Business Efforts Help City Earn EPA ‘Green Power’ Designation
Efforts by Fortune 500 companies, including Hewlett-Packard and FedEx Kinko’s, as well as those by smaller businesses and residents combined to earn the city of Corvallis, Ore., the distinction of being named the first Green Power Community on the West Coast by the Environmental Protection Agency.
Efforts by Fortune 500 companies, including Hewlett-Packard and FedEx Kinko’s, as well as those by smaller businesses and residents combined to earn the city of Corvallis, Ore., the distinction of being named the first Green Power Community on the West Coast by the Environmental Protection Agency.
“While other communities are beginning to buy green power to support clean, renewable sources of electricity, Corvallis is the first Northwest community to join the Green Power Partnership and purchase clean energy at a level high enough to meet the program’s requirements,” says Matt Clouse, director of the U.S. Environmental Protection Agency’s Green Power Partnership.
Corvallis ranks first among Oregon cities for the percentage of customers supporting renewable energy through an optional renewable energy program — Pacific Power’s Blue Sky. There are 2,811 households and 93 businesses enrolled in the Blue Sky program, which accounts for nearly 12.5 percent of the company’s customer base in the Corvallis area. The city itself purchases 75,000 kilowatt-hours of Blue Sky wind energy each month.
Purchases of green power by business and residents will reduce carbon dioxide emissions by 1,718 tons, which has the benefit of taking 3,531 cars off the road or planting 337,364 trees every month.
“Eight years ago, just 24.5 megawatts of renewable energy served customers in the Pacific Northwest, and today there are more than 1,000 megawatts of clean energy generation,” said Diane Zipper, director of green power programs for the Renewable Northwest Project, a nonprofit renewable energy advocacy group.

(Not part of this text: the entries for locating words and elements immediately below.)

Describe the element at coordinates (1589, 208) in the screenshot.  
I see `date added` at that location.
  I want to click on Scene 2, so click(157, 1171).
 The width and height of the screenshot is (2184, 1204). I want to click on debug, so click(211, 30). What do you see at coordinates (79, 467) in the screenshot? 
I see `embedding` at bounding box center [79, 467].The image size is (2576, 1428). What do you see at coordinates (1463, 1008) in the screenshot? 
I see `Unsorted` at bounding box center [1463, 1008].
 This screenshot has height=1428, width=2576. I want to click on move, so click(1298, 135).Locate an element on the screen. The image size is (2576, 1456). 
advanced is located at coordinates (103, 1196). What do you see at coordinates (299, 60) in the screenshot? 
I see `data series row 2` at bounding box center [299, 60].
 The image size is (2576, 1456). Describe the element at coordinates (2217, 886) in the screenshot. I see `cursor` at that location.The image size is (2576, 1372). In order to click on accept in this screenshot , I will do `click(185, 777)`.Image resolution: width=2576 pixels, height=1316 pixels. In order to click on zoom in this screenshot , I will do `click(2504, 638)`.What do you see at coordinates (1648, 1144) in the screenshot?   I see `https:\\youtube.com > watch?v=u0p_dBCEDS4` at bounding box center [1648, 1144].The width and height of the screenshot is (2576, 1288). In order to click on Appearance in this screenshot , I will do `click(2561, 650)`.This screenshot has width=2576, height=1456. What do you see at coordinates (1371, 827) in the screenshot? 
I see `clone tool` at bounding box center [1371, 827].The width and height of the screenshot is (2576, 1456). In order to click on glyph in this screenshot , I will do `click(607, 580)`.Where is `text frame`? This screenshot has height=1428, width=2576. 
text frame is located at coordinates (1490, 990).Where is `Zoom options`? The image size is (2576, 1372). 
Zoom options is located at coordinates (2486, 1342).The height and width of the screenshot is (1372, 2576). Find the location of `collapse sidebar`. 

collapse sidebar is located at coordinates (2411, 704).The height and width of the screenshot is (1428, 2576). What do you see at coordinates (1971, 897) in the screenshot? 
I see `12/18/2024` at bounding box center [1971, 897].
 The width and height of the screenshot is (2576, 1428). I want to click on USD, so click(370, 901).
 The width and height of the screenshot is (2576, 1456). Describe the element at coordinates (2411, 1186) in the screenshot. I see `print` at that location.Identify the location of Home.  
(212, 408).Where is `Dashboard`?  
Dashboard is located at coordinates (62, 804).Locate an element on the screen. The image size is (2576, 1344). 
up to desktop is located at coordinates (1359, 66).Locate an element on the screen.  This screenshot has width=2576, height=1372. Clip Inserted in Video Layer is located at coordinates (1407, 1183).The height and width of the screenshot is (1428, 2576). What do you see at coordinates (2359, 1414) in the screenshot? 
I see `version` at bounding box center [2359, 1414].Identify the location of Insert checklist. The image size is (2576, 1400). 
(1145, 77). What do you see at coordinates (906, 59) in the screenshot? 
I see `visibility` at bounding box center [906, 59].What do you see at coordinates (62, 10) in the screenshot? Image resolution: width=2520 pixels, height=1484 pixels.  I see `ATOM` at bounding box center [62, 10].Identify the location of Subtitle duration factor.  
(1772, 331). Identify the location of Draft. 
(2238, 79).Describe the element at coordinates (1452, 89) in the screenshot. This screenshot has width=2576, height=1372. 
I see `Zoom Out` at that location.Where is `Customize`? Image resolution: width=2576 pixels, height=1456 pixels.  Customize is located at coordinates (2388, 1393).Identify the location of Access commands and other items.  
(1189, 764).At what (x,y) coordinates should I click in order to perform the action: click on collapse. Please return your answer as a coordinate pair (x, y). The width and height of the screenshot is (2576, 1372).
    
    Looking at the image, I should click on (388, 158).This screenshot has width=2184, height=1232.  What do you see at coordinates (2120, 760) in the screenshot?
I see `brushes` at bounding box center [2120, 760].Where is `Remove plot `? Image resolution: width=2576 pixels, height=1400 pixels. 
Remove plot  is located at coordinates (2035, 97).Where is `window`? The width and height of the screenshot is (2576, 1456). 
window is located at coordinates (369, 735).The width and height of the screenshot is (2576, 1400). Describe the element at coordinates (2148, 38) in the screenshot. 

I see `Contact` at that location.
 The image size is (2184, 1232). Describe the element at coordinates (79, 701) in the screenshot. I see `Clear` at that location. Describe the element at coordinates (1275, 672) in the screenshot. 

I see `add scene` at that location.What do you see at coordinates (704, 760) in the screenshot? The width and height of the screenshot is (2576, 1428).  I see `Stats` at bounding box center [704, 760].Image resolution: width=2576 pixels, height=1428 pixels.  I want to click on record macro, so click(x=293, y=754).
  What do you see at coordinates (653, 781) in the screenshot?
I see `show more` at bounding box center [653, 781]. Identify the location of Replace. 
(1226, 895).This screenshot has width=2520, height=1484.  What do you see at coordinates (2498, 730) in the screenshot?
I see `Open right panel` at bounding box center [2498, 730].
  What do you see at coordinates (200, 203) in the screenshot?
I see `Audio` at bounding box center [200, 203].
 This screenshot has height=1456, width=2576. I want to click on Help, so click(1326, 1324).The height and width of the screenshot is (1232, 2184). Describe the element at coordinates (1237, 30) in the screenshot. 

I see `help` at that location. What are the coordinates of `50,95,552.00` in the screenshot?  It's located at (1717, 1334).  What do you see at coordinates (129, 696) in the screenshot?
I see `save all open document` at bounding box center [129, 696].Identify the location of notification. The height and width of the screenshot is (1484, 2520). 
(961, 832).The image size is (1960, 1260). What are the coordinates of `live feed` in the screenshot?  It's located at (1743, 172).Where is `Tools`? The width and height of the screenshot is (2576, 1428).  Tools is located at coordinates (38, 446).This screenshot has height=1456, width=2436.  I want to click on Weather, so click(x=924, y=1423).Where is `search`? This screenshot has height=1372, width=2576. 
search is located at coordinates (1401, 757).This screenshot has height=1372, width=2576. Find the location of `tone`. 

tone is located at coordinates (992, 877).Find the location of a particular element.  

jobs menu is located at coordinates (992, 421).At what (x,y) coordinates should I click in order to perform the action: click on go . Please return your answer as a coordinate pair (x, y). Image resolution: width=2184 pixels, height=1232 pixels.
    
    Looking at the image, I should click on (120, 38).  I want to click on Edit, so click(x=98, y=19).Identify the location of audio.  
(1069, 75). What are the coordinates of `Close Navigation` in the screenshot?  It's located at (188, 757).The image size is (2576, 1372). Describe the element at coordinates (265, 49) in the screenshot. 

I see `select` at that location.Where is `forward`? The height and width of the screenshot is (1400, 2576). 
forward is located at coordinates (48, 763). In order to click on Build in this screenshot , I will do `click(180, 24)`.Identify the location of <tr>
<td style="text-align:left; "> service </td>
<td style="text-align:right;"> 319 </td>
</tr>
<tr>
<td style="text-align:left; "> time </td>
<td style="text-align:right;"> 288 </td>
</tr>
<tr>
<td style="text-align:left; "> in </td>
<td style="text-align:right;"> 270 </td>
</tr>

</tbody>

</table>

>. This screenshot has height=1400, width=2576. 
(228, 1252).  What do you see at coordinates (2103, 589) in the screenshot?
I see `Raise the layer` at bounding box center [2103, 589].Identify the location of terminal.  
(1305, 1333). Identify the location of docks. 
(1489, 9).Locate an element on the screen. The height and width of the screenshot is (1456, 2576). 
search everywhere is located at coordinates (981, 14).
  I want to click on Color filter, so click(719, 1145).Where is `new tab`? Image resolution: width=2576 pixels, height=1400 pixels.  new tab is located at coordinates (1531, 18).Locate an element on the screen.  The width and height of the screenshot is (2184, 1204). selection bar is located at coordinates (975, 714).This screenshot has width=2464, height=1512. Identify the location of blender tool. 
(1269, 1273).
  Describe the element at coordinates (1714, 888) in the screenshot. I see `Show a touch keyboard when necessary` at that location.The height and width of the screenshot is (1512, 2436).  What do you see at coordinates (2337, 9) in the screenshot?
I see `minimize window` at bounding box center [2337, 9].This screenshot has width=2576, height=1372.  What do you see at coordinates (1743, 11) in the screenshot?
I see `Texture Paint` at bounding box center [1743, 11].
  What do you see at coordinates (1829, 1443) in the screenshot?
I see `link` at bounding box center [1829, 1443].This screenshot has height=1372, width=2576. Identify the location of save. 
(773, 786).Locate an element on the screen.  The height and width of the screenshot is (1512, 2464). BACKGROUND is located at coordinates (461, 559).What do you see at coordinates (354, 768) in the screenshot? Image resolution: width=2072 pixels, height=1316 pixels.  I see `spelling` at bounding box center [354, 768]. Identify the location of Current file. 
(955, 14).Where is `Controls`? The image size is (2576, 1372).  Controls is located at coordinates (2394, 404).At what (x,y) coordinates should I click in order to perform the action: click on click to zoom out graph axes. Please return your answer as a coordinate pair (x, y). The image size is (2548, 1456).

The future for renewables continues to be strong. Zipper says approximately 430 megawatts of new wind projects are under construction in Oregon and Washington. Throughout the region, approximately 1,450 additional megawatts have received building permits. “Customer support for green power programs definitely has helped bring some of these new projects online,” she said.
“While clean electricity sources are capable of supplying a large amount of the country’s electrical supply, today less than 2 percent comes from non-hydro renewable energy sources,” Clouse says. “A major component of EPA’s Green Power Partnership’s mission is to increase the amount of electricity produced from clean, renewable sources. To do this, we all need to work together to make it happen.”